Anyway, this morning, playing with my Blood Elf, I got myself asking “what the hell is this ‘dead scar’ in the middle of the map?” And the answer was easy to find on WowWiki. And, to my surprise, they have a pretty good explanation for that.

Which also made me think about the whole WoW lore. I mean, it is not the first time I got impressed by the richness of the lore. When I was playing with a Draenei and doing all the chained quests one right after the another, I got a pretty good idea of the events from the arrival of the Draenei to Azeroth, to the beginnings of the alliance between humans, elfs and dwarfs and the draenei. And the way the quests were designed makes this easy to get, as long as you follow them in order.

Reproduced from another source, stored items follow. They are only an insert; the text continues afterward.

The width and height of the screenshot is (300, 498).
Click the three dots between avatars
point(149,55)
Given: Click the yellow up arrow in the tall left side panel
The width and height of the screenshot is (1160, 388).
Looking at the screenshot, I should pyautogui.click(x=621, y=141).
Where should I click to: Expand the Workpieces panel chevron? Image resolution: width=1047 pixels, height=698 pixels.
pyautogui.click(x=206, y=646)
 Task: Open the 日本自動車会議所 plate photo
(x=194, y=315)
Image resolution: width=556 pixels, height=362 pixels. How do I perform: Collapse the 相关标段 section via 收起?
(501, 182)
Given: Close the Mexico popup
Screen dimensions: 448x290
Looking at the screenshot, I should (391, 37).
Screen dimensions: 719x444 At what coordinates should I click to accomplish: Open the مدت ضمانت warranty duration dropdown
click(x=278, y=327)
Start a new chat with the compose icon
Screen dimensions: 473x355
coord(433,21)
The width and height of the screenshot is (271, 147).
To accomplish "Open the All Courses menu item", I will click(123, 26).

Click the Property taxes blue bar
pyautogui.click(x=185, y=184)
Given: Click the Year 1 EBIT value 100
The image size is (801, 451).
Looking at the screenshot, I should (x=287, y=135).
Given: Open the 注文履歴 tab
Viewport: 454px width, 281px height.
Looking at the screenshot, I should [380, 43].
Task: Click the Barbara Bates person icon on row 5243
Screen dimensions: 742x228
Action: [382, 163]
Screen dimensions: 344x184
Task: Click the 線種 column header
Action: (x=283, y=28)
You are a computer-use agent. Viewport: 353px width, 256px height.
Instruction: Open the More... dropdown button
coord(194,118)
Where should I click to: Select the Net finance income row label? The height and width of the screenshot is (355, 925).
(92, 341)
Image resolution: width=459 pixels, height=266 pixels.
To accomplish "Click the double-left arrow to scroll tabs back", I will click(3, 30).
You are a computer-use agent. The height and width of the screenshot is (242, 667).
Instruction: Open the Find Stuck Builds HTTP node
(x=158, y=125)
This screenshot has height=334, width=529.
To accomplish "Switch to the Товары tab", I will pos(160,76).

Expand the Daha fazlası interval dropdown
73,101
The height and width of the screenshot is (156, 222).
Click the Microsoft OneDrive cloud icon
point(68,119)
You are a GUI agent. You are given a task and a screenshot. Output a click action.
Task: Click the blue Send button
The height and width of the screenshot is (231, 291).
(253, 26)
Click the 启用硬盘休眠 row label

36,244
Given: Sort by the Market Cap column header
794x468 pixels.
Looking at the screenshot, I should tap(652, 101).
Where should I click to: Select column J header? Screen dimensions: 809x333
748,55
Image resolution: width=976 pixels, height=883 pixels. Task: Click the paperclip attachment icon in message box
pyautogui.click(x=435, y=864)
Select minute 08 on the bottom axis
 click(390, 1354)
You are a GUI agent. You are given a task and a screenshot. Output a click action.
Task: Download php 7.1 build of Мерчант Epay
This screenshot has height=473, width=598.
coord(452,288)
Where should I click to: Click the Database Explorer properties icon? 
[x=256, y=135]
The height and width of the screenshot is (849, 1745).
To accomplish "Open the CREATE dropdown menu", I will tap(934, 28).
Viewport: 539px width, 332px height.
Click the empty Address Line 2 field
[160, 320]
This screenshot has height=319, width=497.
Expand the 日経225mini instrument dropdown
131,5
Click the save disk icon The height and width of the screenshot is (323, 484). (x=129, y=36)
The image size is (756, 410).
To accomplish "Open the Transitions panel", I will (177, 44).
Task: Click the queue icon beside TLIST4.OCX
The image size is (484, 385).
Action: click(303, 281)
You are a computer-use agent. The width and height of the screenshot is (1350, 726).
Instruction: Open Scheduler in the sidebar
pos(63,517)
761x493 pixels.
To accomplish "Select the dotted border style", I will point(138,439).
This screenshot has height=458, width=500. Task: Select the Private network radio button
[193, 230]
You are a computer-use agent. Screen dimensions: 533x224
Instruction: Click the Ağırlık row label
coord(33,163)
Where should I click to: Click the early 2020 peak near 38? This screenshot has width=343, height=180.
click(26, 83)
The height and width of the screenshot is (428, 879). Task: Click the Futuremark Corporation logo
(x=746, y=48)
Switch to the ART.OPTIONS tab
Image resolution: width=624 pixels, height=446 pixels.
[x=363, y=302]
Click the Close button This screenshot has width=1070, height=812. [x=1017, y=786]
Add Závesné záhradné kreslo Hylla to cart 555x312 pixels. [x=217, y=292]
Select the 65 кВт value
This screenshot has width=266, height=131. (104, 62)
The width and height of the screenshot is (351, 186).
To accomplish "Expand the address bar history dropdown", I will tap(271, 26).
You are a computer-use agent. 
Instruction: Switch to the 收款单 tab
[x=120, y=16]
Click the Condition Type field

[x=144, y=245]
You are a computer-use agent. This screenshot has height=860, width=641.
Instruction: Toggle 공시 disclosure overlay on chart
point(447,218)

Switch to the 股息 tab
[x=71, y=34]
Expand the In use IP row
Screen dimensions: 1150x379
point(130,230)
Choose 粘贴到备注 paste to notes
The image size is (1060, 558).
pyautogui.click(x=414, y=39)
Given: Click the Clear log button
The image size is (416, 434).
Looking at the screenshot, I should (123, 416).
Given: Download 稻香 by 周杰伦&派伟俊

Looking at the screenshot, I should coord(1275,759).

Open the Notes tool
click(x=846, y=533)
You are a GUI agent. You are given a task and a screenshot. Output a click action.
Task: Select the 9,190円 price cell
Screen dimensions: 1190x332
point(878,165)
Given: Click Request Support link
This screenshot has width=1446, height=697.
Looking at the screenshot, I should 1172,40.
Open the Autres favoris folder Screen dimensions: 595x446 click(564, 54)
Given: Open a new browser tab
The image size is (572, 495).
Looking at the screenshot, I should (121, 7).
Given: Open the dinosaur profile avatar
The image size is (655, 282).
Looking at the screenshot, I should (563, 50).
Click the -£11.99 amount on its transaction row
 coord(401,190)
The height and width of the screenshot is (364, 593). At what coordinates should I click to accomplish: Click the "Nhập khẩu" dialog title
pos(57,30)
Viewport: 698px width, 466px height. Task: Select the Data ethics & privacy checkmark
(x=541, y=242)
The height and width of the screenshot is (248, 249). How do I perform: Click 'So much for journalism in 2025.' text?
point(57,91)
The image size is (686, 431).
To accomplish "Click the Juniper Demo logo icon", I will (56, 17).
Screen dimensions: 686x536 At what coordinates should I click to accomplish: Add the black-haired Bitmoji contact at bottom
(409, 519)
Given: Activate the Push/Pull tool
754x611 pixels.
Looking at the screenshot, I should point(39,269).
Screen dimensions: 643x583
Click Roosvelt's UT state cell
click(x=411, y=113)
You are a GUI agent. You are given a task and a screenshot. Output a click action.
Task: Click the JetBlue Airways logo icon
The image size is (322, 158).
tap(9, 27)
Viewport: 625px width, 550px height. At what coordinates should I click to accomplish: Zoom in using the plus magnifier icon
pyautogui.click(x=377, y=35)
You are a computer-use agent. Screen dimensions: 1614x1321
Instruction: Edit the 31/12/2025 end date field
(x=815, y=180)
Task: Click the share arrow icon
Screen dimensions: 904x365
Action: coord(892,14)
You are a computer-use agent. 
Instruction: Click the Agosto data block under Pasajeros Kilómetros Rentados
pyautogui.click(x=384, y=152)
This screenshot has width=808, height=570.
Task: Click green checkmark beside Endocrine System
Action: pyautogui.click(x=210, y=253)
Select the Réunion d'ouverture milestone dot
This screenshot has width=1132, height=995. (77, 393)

Before WoW, I used to play GuildWars. The way GuildWars works is quite the same way WoW works, except that the quests are designed to be done in just one place, then you have to complete a special quest, a “mission” in GuildWars-lingo, then you move to the next area, do more quests, open the mission and so on. It forces you to follow the lore, to learn what did happen in there.

In a way, like Gerald once told me, things get a complete different perspective when you realize that everything your character is is just a few numbers in a database. That’s the way I feel about most people who play WoW: they are just fighting the numbers in the database, not following a story where you play a character on it. They are munchkins, not RPGers.

PS: Isn’t it cool that the two androids in the Star Trek universe make a nice subject?